Walter Bright wrote:
What you can try is creating a database that is basically a lib (call it A.lib) of all the modules compiled with -lib. Then recompile all modules that depend on changed modules in one command, also with -lib, call it B.lib. Then for all the obj's in B, replace the corresponding ones in A.

OK, there we go: http://h3.team0xf.com/increBuild2.7z // I hope it's fine to include LIBUNRES here. It's just for convenience.

This is the second incarnation of that incremental build tool experiment.

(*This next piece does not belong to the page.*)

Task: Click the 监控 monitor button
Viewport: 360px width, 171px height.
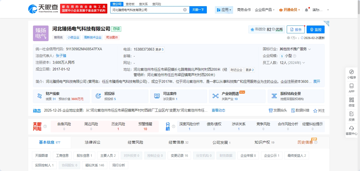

This time it uses -lib instead of -multiobj, as suggested by Walter.

The algorithm works as follows:

* compile modules to a .lib file
* extract objects with static ctors or the __Dmain function (remove them from the lib)
* find out which old object files should be replaced
        * any objects whose any symbols were re-generated in this compilation 
pass
* pack up the obsoleted object files into a 'junk' library
* prepend the 'junk' library to the /library chain/
* prepend the newly compiled library to the /library chain/
* link the executable by passing the cached object files and the whole library chain to the linker

It doesn't use the simple approach of having just one 'junk'/'A.lib' library and appending objects to it, because that's pretty slow due to the librarian having to re-generate the dictionary at each such operation. So instead it keeps a chain of all libraries generated in this process and passes them to the linker in the right order. This will waste more space than the naive approach, but should be faster.

The archive contains the source code and a compiled binary (DMD-Win only for now... Sorry, folks) as well as a little test in the test/ directory. It shows how naive incremental compilation fails (break.bat) and how this tool works (work.bat).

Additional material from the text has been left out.